Why it’s cool: The function of a fundamental cytoskeletal component, the actin network, in the green alga Chlamydomonas reinhardtii has been obscured in large part because actin filaments have been difficult to visualize. In this work we overcame these challenges and produced the first visual characterization of actin filaments in fixed Chlamydomonas cells using fluorescence microscopy and in situ cryo-electron tomography in collaboration with Ben Engel and his team. This opens the door for understanding the function of actin filaments in a broad range of cellular processes for which Chlamydomonas is a leading model system: photosynthesis, cilia, biofuels, the evolution of multicellularity and beyond.

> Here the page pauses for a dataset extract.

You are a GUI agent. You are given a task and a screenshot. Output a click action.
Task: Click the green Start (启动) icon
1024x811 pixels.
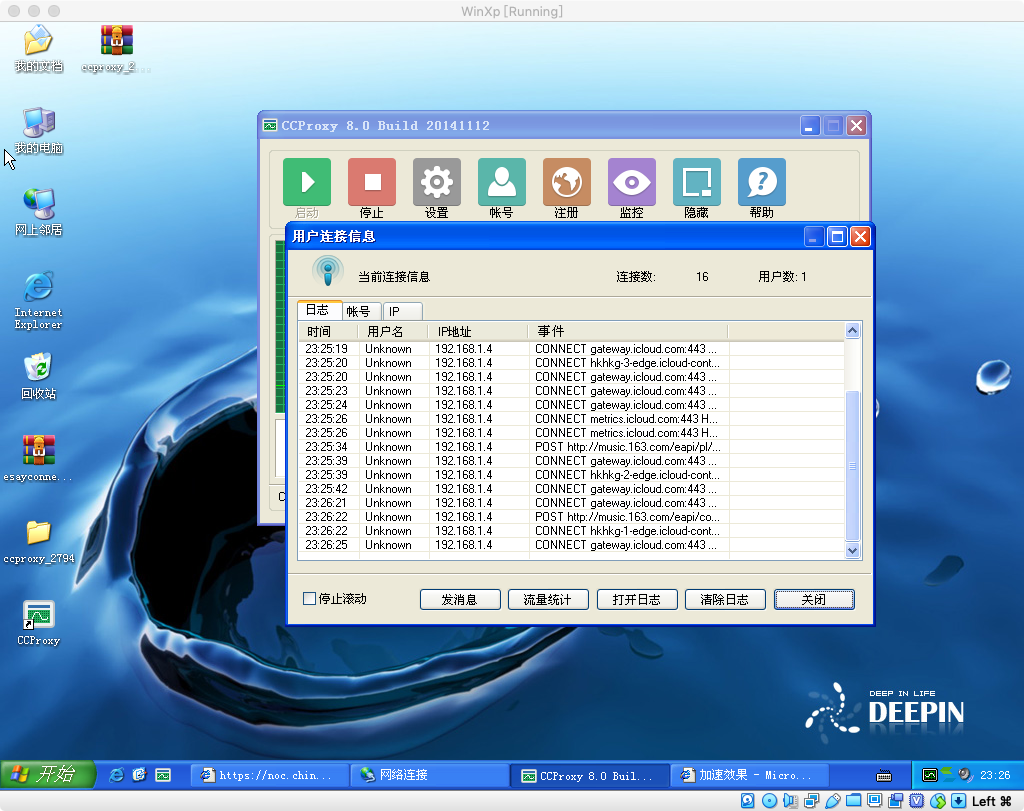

Partially Redundant Actin Genes in Chlamydomonas Control Transition Zone Organization and Flagellum-Directed Traffic Jack B, Mueller DM, Fee AC, Tetlow AL, Avasthi P.
Why it’s cool: We previously identified a role for the actin cytoskeleton in trafficking needed to build the ubiquitous microtubule-based sensory organelle, the cilium. This new work identified specific cellular mechanisms by which actin regulates ciliary assembly. Mechanisms include controlling ciliary protein synthesis, post-Golgi traffic, and organization of the ciliary gate, a region housing many proteins mutated in ciliary diseases. We provided new clues about how one major cytoskeletal component (actin) regulates another (microtubules) for organelle (cilium) biogenesis.

Flagellar Synchronization Is a Simple Alternative to Cell Cycle Synchronization for Ciliary and Flagellar Studies Dutta S, Avasthi P.
Why it’s cool: Cell size and organelle size are often linked and the cell size/ciliary length relationship is no exception. Here we were able to break the cell and cilium size scaling to synchronize ciliary length without synchronizing cell size, limiting variation in cilium length despite large variation in cell size. This work provides a useful framework for ciliary length screening for the discovery of ciliary regulatory mechanisms and ciliary disease therapeutics.

Separable roles for RanGTP in nuclear and ciliary trafficking of a kinesin-2 subunit. Huang S, Dogherty LL, Avasthi P.
Why it’s cool: Nuclear transport and ciliary transport share some important features and regulatory proteins but it has been difficult to tease apart whether perturbations of nuclear transport affect ciliary trafficking directly or indirectly. We used the power of the Chlamydomonas model system to show there is direct small GTPase-dependent regulation of cilia independent of nuclear roles.